### What you need to do
Your answer must be an exact transcription of every record below, with the pictures omitted.

═════ Data for this task

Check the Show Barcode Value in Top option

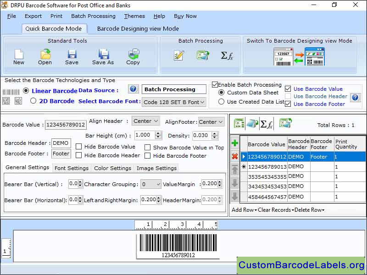point(147,147)
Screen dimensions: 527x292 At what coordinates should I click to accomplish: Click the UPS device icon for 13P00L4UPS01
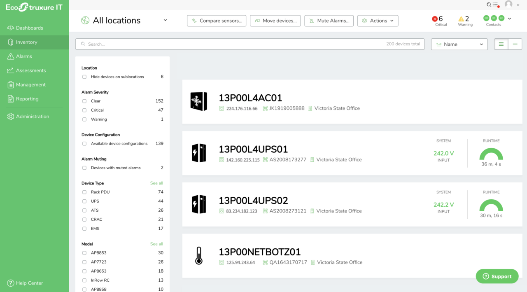(198, 153)
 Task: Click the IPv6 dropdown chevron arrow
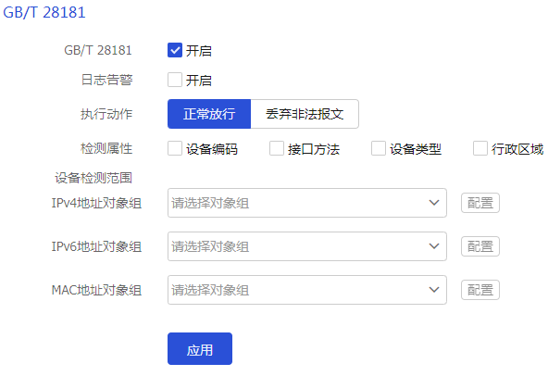[434, 246]
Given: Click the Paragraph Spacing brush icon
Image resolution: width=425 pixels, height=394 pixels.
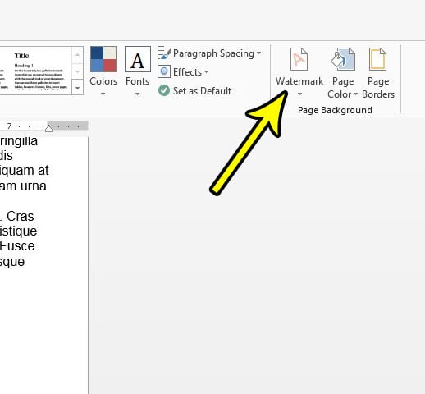Looking at the screenshot, I should tap(164, 53).
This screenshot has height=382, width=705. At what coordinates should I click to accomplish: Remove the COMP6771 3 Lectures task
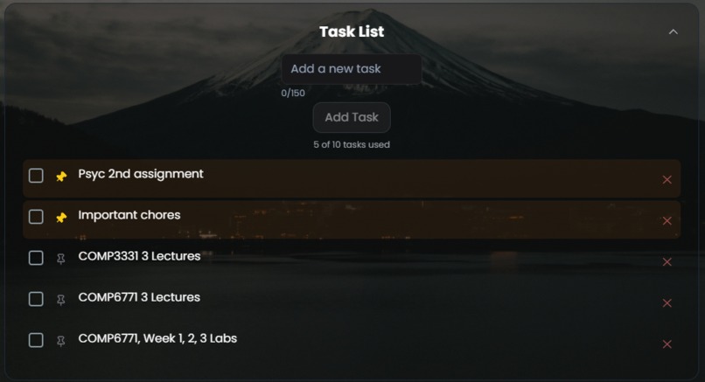point(667,303)
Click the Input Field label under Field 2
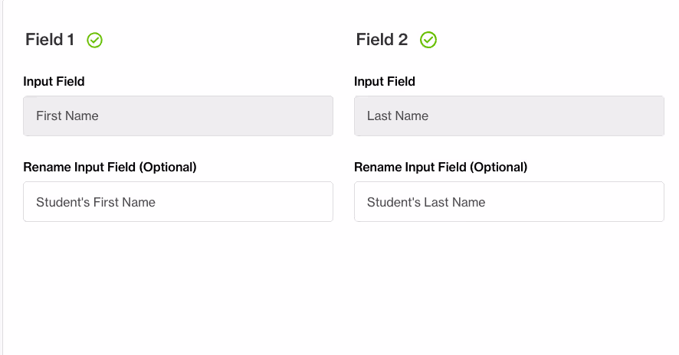Image resolution: width=679 pixels, height=355 pixels. tap(385, 81)

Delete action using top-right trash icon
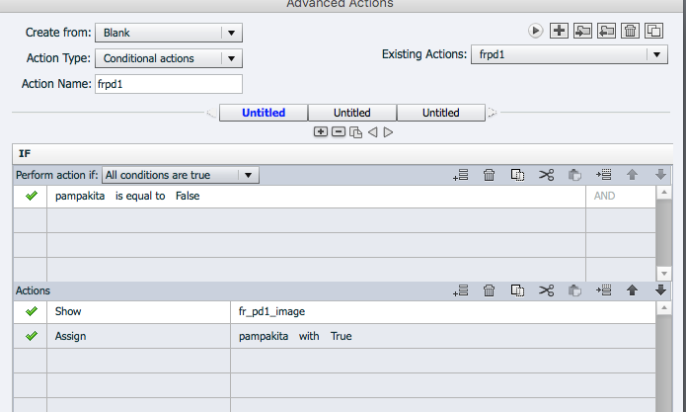[630, 32]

══════════

### Task answer
Check the Show Barcode Value in Top option

point(147,147)
Screen dimensions: 527x292 At what coordinates should I click to accomplish: Click the UPS device icon for 13P00L4UPS01
(198, 153)
 Task: Click the IPv6 dropdown chevron arrow
[434, 246]
Given: Click the Paragraph Spacing brush icon
Image resolution: width=425 pixels, height=394 pixels.
Looking at the screenshot, I should tap(164, 53).
This screenshot has height=382, width=705. At what coordinates should I click to accomplish: Remove the COMP6771 3 Lectures task
point(667,303)
Click the Input Field label under Field 2
Image resolution: width=679 pixels, height=355 pixels. tap(385, 81)

Delete action using top-right trash icon
[630, 32]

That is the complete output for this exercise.